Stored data
____
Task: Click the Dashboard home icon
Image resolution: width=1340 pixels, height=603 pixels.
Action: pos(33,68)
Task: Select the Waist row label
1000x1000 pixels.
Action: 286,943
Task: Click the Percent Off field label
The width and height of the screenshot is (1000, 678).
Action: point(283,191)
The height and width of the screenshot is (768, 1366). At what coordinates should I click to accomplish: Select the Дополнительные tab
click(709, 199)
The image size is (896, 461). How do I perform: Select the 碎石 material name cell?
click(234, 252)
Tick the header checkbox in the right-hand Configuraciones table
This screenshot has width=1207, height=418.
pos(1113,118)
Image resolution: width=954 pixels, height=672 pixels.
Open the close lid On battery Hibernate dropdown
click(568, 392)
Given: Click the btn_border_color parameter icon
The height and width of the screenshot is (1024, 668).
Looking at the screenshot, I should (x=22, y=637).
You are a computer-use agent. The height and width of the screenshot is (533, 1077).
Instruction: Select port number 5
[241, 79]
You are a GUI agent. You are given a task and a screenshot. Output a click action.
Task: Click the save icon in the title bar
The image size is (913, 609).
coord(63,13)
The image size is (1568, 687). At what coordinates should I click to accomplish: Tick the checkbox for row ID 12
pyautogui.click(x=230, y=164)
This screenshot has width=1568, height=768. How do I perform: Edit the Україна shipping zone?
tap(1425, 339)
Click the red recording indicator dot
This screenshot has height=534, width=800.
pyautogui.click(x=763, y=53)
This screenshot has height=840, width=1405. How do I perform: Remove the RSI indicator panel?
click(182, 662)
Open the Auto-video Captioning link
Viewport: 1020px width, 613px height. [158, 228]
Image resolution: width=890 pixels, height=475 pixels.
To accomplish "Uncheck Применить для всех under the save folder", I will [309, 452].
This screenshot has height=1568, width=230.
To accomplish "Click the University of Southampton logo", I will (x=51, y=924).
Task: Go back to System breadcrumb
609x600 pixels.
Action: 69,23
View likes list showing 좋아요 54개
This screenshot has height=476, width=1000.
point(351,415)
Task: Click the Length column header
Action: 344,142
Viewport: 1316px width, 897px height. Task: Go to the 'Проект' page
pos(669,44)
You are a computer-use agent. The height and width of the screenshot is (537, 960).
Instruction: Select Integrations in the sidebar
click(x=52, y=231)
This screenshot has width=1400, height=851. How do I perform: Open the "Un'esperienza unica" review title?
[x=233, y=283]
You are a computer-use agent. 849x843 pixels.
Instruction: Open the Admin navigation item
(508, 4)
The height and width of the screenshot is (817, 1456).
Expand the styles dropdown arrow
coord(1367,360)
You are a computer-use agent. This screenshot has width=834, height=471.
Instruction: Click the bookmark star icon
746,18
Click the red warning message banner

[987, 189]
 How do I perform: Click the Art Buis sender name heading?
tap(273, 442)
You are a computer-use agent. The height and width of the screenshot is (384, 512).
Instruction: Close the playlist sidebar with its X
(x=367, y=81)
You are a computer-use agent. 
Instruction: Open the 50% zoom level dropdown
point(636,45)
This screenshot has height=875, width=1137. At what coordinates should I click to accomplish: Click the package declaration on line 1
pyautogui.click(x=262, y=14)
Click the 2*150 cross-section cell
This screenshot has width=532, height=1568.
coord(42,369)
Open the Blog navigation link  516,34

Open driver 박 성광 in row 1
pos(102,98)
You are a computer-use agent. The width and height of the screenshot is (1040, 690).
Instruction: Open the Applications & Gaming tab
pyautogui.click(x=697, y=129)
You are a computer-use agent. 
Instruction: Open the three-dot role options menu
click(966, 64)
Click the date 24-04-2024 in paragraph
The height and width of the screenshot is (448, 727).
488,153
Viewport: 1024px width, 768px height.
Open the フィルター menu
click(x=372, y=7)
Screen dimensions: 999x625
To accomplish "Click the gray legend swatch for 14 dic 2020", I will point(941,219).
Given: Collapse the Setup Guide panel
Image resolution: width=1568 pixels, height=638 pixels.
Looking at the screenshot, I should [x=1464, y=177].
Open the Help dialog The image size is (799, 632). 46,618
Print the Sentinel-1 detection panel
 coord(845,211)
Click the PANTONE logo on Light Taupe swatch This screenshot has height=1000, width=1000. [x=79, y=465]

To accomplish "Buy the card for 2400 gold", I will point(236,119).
____
=== Task objective ===
Nothing is to be left out; reproduce each record exactly.

=== Output for this exercise ===
Task: Click the Dashboard home icon
Image resolution: width=1340 pixels, height=603 pixels.
Action: pos(33,68)
Task: Select the Waist row label
1000x1000 pixels.
Action: 286,943
Task: Click the Percent Off field label
The width and height of the screenshot is (1000, 678).
Action: point(283,191)
The height and width of the screenshot is (768, 1366). At what coordinates should I click to accomplish: Select the Дополнительные tab
click(709, 199)
The image size is (896, 461). How do I perform: Select the 碎石 material name cell?
click(234, 252)
Tick the header checkbox in the right-hand Configuraciones table
This screenshot has width=1207, height=418.
pos(1113,118)
Image resolution: width=954 pixels, height=672 pixels.
Open the close lid On battery Hibernate dropdown
click(568, 392)
Given: Click the btn_border_color parameter icon
The height and width of the screenshot is (1024, 668).
Looking at the screenshot, I should (x=22, y=637).
You are a computer-use agent. The height and width of the screenshot is (533, 1077).
Instruction: Select port number 5
[241, 79]
You are a GUI agent. You are given a task and a screenshot. Output a click action.
Task: Click the save icon in the title bar
The image size is (913, 609).
coord(63,13)
The image size is (1568, 687). At what coordinates should I click to accomplish: Tick the checkbox for row ID 12
pyautogui.click(x=230, y=164)
This screenshot has width=1568, height=768. How do I perform: Edit the Україна shipping zone?
tap(1425, 339)
Click the red recording indicator dot
This screenshot has height=534, width=800.
pyautogui.click(x=763, y=53)
This screenshot has height=840, width=1405. How do I perform: Remove the RSI indicator panel?
click(182, 662)
Open the Auto-video Captioning link
Viewport: 1020px width, 613px height. [158, 228]
Image resolution: width=890 pixels, height=475 pixels.
To accomplish "Uncheck Применить для всех under the save folder", I will [309, 452].
This screenshot has height=1568, width=230.
To accomplish "Click the University of Southampton logo", I will (x=51, y=924).
Task: Go back to System breadcrumb
609x600 pixels.
Action: 69,23
View likes list showing 좋아요 54개
This screenshot has height=476, width=1000.
point(351,415)
Task: Click the Length column header
Action: 344,142
Viewport: 1316px width, 897px height. Task: Go to the 'Проект' page
pos(669,44)
You are a computer-use agent. The height and width of the screenshot is (537, 960).
Instruction: Select Integrations in the sidebar
click(x=52, y=231)
This screenshot has width=1400, height=851. How do I perform: Open the "Un'esperienza unica" review title?
[x=233, y=283]
You are a computer-use agent. 849x843 pixels.
Instruction: Open the Admin navigation item
(508, 4)
The height and width of the screenshot is (817, 1456).
Expand the styles dropdown arrow
coord(1367,360)
You are a computer-use agent. This screenshot has width=834, height=471.
Instruction: Click the bookmark star icon
746,18
Click the red warning message banner

[987, 189]
 How do I perform: Click the Art Buis sender name heading?
tap(273, 442)
You are a computer-use agent. The height and width of the screenshot is (384, 512).
Instruction: Close the playlist sidebar with its X
(x=367, y=81)
You are a computer-use agent. 
Instruction: Open the 50% zoom level dropdown
point(636,45)
This screenshot has height=875, width=1137. At what coordinates should I click to accomplish: Click the package declaration on line 1
pyautogui.click(x=262, y=14)
Click the 2*150 cross-section cell
This screenshot has width=532, height=1568.
coord(42,369)
Open the Blog navigation link  516,34

Open driver 박 성광 in row 1
pos(102,98)
You are a computer-use agent. The width and height of the screenshot is (1040, 690).
Instruction: Open the Applications & Gaming tab
pyautogui.click(x=697, y=129)
You are a computer-use agent. 
Instruction: Open the three-dot role options menu
click(966, 64)
Click the date 24-04-2024 in paragraph
The height and width of the screenshot is (448, 727).
488,153
Viewport: 1024px width, 768px height.
Open the フィルター menu
click(x=372, y=7)
Screen dimensions: 999x625
To accomplish "Click the gray legend swatch for 14 dic 2020", I will point(941,219).
Given: Collapse the Setup Guide panel
Image resolution: width=1568 pixels, height=638 pixels.
Looking at the screenshot, I should [x=1464, y=177].
Open the Help dialog The image size is (799, 632). 46,618
Print the Sentinel-1 detection panel
 coord(845,211)
Click the PANTONE logo on Light Taupe swatch This screenshot has height=1000, width=1000. [x=79, y=465]

To accomplish "Buy the card for 2400 gold", I will point(236,119).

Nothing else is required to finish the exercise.